Tidak dipungkiri bahwa aku telah belajar tentang hidup, aku belajar tentang kesabaran, aku belajar tentang saling mengasihi, aku belajar tentang hidup untuk saling memaafkan dan saling mengingatkan. Aku telah belajar tentang banyak hal saat bersama dengan mu.


Aku masih ingat raut kesedihan mu, ketika aku harus meninggalkan ‘kota tercinta’ untuk menjalani pekerjaan baru di pulau seberang. Perasaan yang sama juga aku rasakan, aku yakin kamu juga mengetahuinya.

Tak terasa, kini kita kembali berada di kota yang sama, meski hanya berbeda dalam hitungan jarak.

Aku mengerti saat ini pertemanan kita terasa begitu banyak berubah.

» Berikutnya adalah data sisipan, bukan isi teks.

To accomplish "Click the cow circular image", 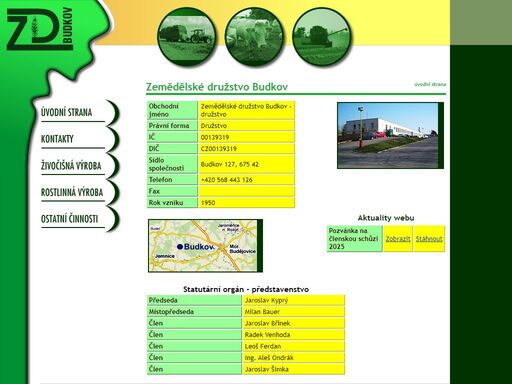I will pos(254,37).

Aku sadar telah berbuat kesalahan terhadap mu, mungkin saja ini tidak akan kamu lupa. Bagiku itu sebuah kesalahan yang sangat berarti pula. Memang aku tidak dapat hadir pada hari bahagia mu, pada acara pernikahan yang sangat istimewa bagimu.

Aku mengerti, pesan singkat yang aku kirim mungkin belum mampu menggantikan jabat tangan dan sebait ucapan selamat dari ku.

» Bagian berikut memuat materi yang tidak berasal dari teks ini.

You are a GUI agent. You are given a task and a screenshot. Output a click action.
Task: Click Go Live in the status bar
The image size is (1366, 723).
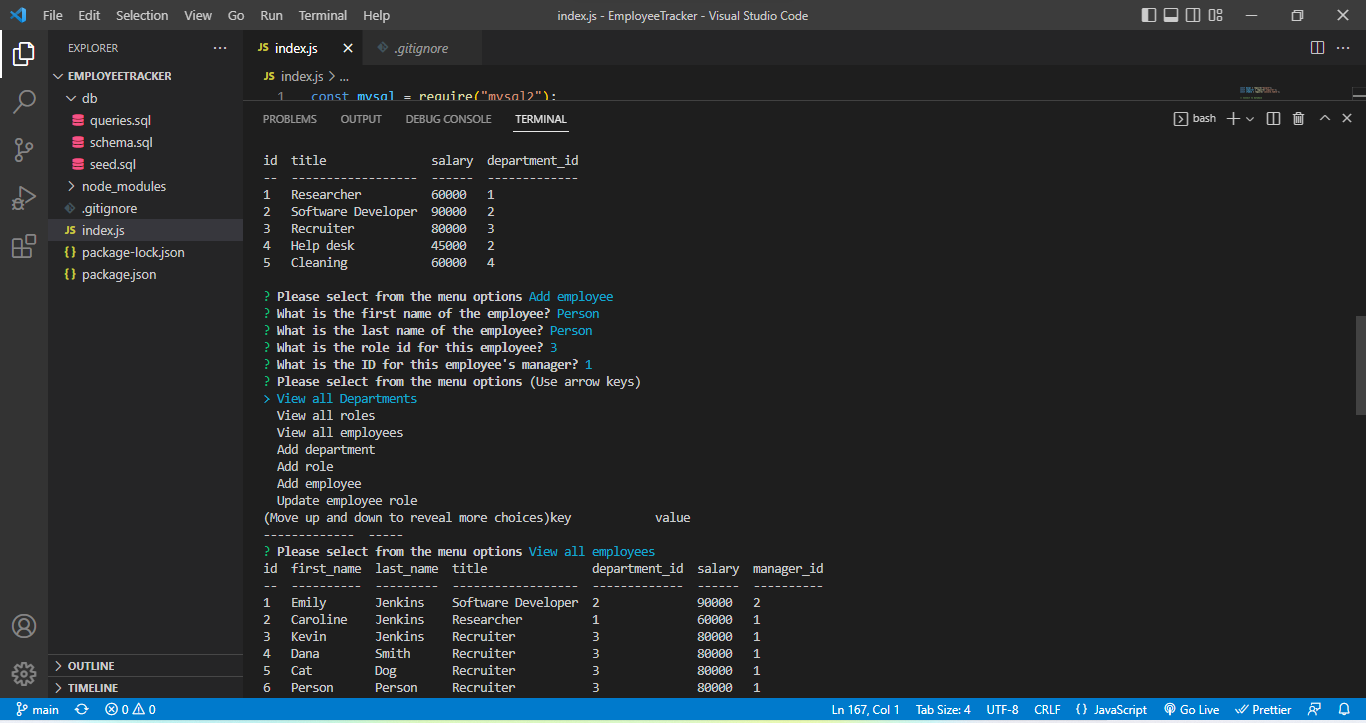pyautogui.click(x=1191, y=709)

Ketidak hadiranku, bukan karena ingin ku, tapi karena aku tidak bisa berdamai dengan keaadaan. Padahal aku telah mempersiapkan jauh hari, yaitu setelah kamu memberi tahu ku tentang berita bahagia tersebut, tepatnya tiga bulan sebelum acara pesta mu. Aku selalu berharap kamu bisa memahami keadaan ini.

Teman terbaik ku, sebenarnya hari ini aku ingin mendengar cerita darimu.

Ceritakanlah pada ku bagaimana rasanya menjadi pasangan pengantin. Ceritakan juga bagaimana rasanya menjadi seorang calon orang tua dari anak mu nanti. Beri tahu juga seberapa besar kebahagiaan yang kau rasakan saat ini…


Selamat Menempuh Hidup Baru

**Selalu banyak doa untuk mu….

***aku sengaja tidak mengirim langsung surat ini pada mu. Seperti sebelumnya aku sengaja meletakanya ditempat biasa… mudah-mudahan kamu menemukannya.